This Mental Health Month, the Community Crisis Services, Inc. (CCSI) hosted a Call 988 event with other impactful nonprofits and public servants in the Greater Washington area, including Covenant House Greater Washington, Sasha Bruce, Aisha Braveboy, PG County States Attorney, Congressman Glenn Ivey, and Senator Malcolm Augustine.
The event brought together policymakers, community advocates, public servants, and concerned citizens, all affected by mental health crises in some shape or form. Although most of us gathered by the call of our professional missions or volunteered responsibilities, there was no shortage of people who took the podium that did not have a more personal story to tell.
Here are the facts:
According to the World Health Organization (WHO), one in four people globally will experience a mental health condition at some point in their lives.
Nearly 90% of our youth are young people of color and experience the traumatic impacts of racism and discrimination. People of color experience higher rates of mental health conditions and face additional barriers to accessing care.

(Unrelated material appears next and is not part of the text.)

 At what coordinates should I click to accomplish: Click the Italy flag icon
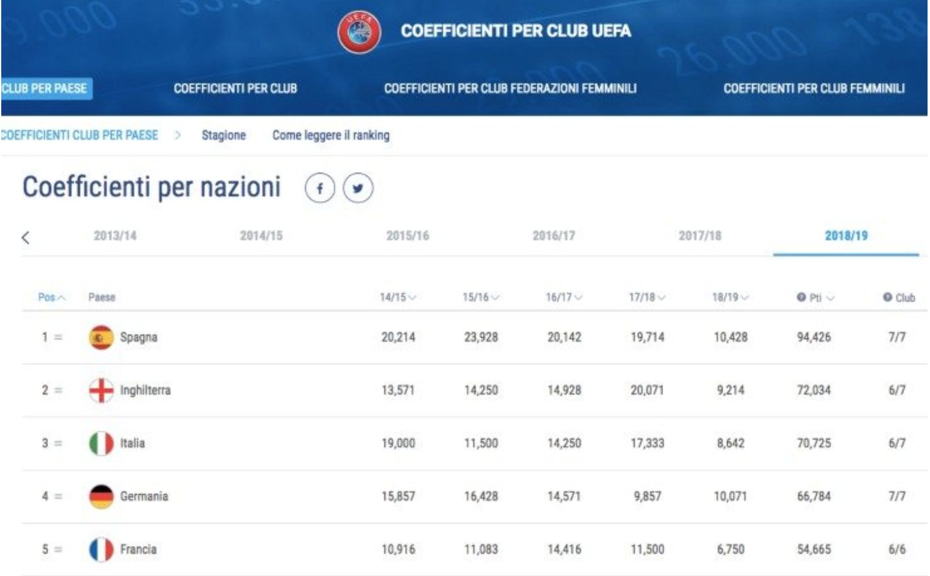tap(101, 443)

Suicide is the second leading cause of death among individuals aged 10-34 in the United States, and the tenth leading cause of death overall, according to the Centers for Disease Control and Prevention (CDC).
The National Health Care for the Homeless Council data shows that youth experiencing homelessness are three times more likely to attempt suicide. 40% of homeless youth struggle with severe depression.
Here's one family who took the podium to share their experience and how Community Crisis Services, Inc. is supporting their continued journey with a son who experienced homelessness due to mental illness.
Why do we need a Call 988 campaign?
When 988 was proposed it was to be adopted as a new national three-digit emergency number for mental health crises, like the 911 emergency number for general emergencies. Three-digit numbers are much easier to remember and quicker to call. Now an operational number in the United States, 988 is now proposed to expand to other countries in North America.
What does Call 988 do exactly?
Calling 988 connects individuals experiencing a mental health crisis with trained professionals who can provide support, resources, and referrals to appropriate services in their local area.
The professionals who answer calls to 988 are trained in crisis intervention and equipped to provide immediate emotional support and guidance to individuals experiencing a mental health crisis. Depending on the situation, they may also provide referrals to local mental health services, including mobile crisis teams or hospital emergency departments.
It's important to note that 988 is not intended to replace existing mental health crisis services, such as the National Suicide Prevention Lifeline (1-800-273-TALK) or Crisis Text Line (text "HOME" to 741741). Instead, it is an additional resource that will make it easier for people to access help in a mental health emergency.
What can you do to help?
If you or someone you know is experiencing a mental health crisis and needs immediate assistance, please call 911 or 988.
Simply spread the word about 988. You may reach someone you did not know needed the support.